Bombay High Court guidelines protecting identities in POSH Act cases "robs survivors of agency:" Activists
Several organisations and activists have written to Chief Justice Dipankar Datta and Justice Gautam Patel of the Bombay High Court seeking withdrawal of the guidelines recently issued by the latter to protect the identities of parties in proceedings under the Sexual Harassment of Women at the Workplace (Prevention, Prohibition and Redressal) Act, 2013 (POSH Act) and Rules last month.
“The Order will not only silence women but will also have a chilling effect on the media and society at large in speaking up against perpetrators of sexual violence and harassment,” read the representation urging the Court to reconsider the guidelines.
In his order dated September 24, Justice Patel had set out a working protocol to govern hearings and case file management to protect the identities of parties from even accidental disclosure in proceedings under the Act. Some of the guidelines were:
No personally identifiable information is to be retained by the Registry when any document is filed;
For verification of identity, the Registry is to ask for production of an identity document, but no copy of any such document is to be retained;
Titles are to be anonymised in all further affidavits or documents by the parties;
Order sheets not to have names of parties or witnesses, neither in titles nor in body of the order;
Orders/judgments on merits will not be uploaded;
Parties, advocates are forbidden from disclosing the contents of any order, judgment or filing to the media or publishing any such material in any mode or fashion by any means, including social media, without specific leave of the court;
The prohibition on publishing the names, address or other personal information of the parties is absolute;
Any breach of the guidelines by any person, including media, will be considered contempt of court.

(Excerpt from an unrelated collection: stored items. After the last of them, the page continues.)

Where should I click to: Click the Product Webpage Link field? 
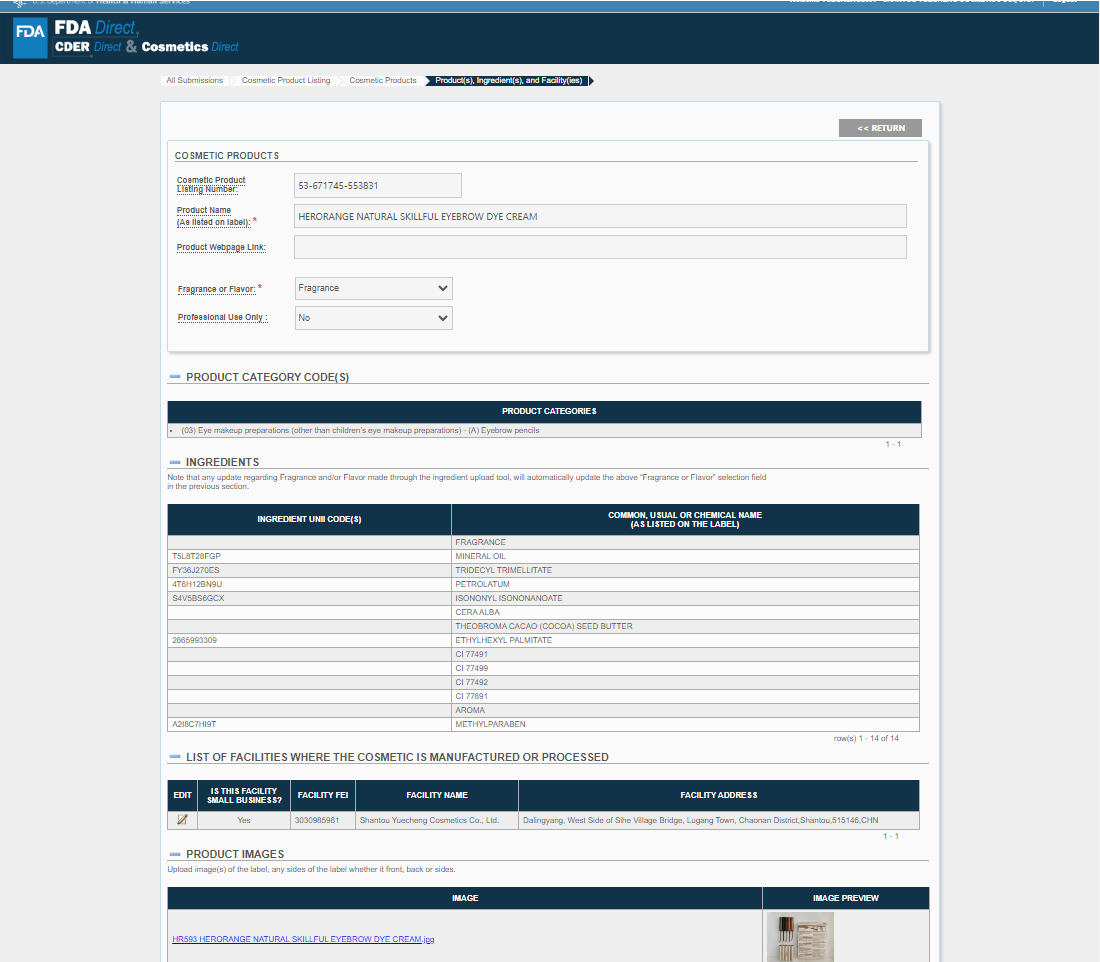tap(600, 247)
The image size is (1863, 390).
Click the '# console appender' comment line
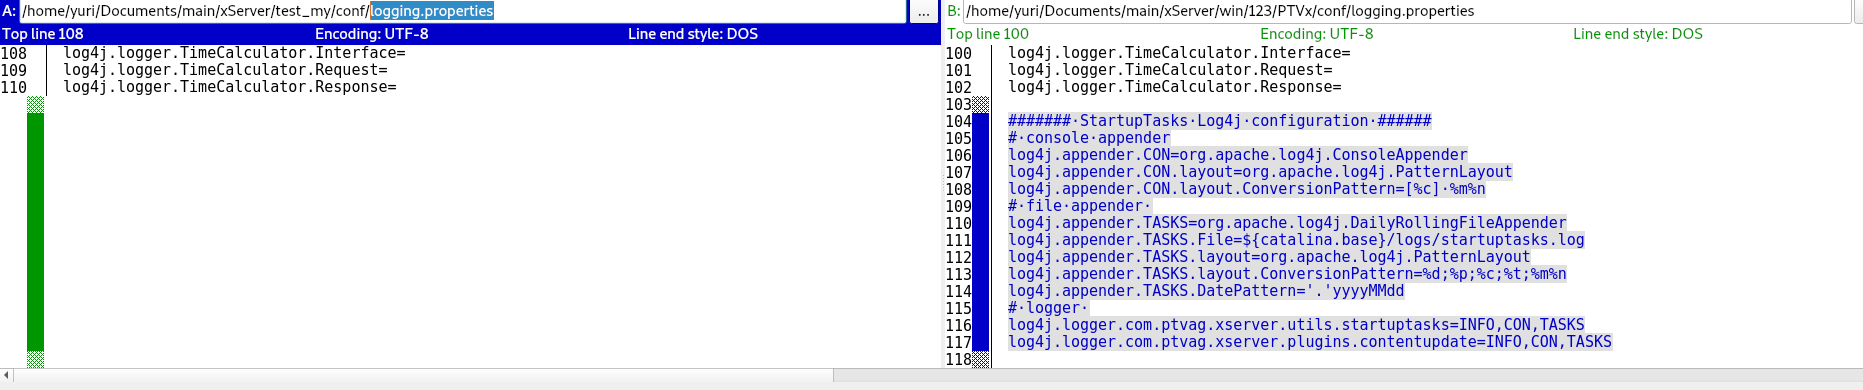[x=1089, y=138]
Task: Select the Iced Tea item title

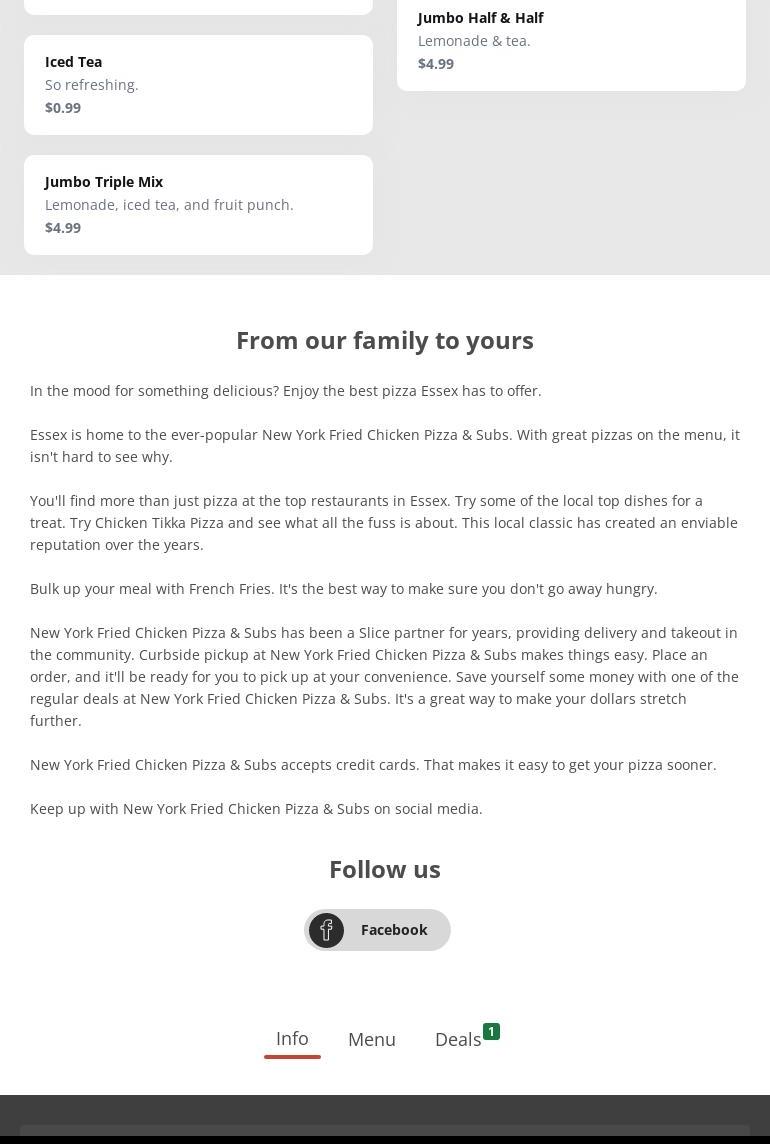Action: click(73, 62)
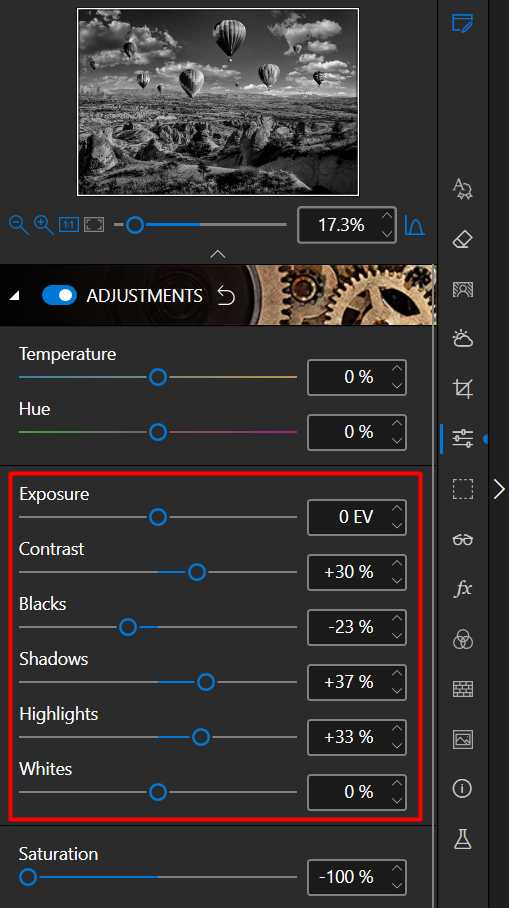Decrease Shadows value with down arrow
This screenshot has height=908, width=509.
coord(397,690)
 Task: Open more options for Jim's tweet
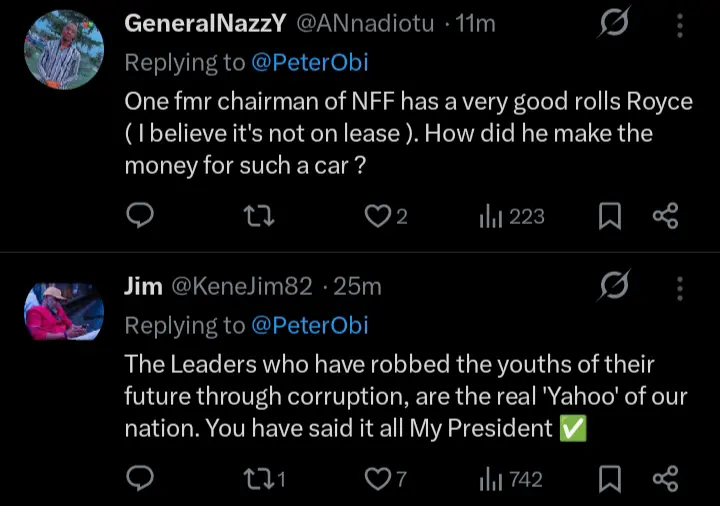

The representation expressed surprise at the guidelines, particularly since they came at a time when powerful men still stifle women’s voices through gag orders.
“The order of the Court will invariably strengthen the hands of large corporates and their powerful men to protect dominant perpetrators of sexual harassment from scrutiny and legitimate public comment.”
The activists have also expressed fear at the possibility of a ripple effect this order may have in matters dealing with other sexual offences unconnected to this Act.
Importantly, it was pointed out that the guidelines rob survivors of their agency by taking away their choice and freedom of expression.
“Preventing a woman from speaking of the violence she underwent, also gags those others who would have gathered courage to voice what they underwent and stand in solidarity and support of survivor in her struggle for justice.”
It is also stated that under Section 228A of the Indian Penal Code, a survivor of sexual assault has the choice to let her identity be known in the public domain. This order, it is highlighted, denies survivors even that right and takes away their agency.
Further, the guidelines faced criticism on the grounds that they not only prevent disclosure of identities, but prohibit the media from discussing any part of the proceedings.
“Transparency and accountability are the bedrock of a just and fair system. This order only increases the already existing opacity of a judicial system that seems to be stacked against survivors of sexual violence. Justice must not only be done but must also be seen to be done.”
The letter concludes,
"We are of the strong opinion that these guidelines are excessive, hinder public access to judgements, create opacity around judiciary and overburden the proceedings under the POSH Act, and are thus, counterproductive to the objective of ensuring minimum delays and a speedy access to justice devised by the POSH Act. The Order will not only silence women but will also have a chilling effect on the media and society at large in speaking up against perpetrators of sexual violence and harassment."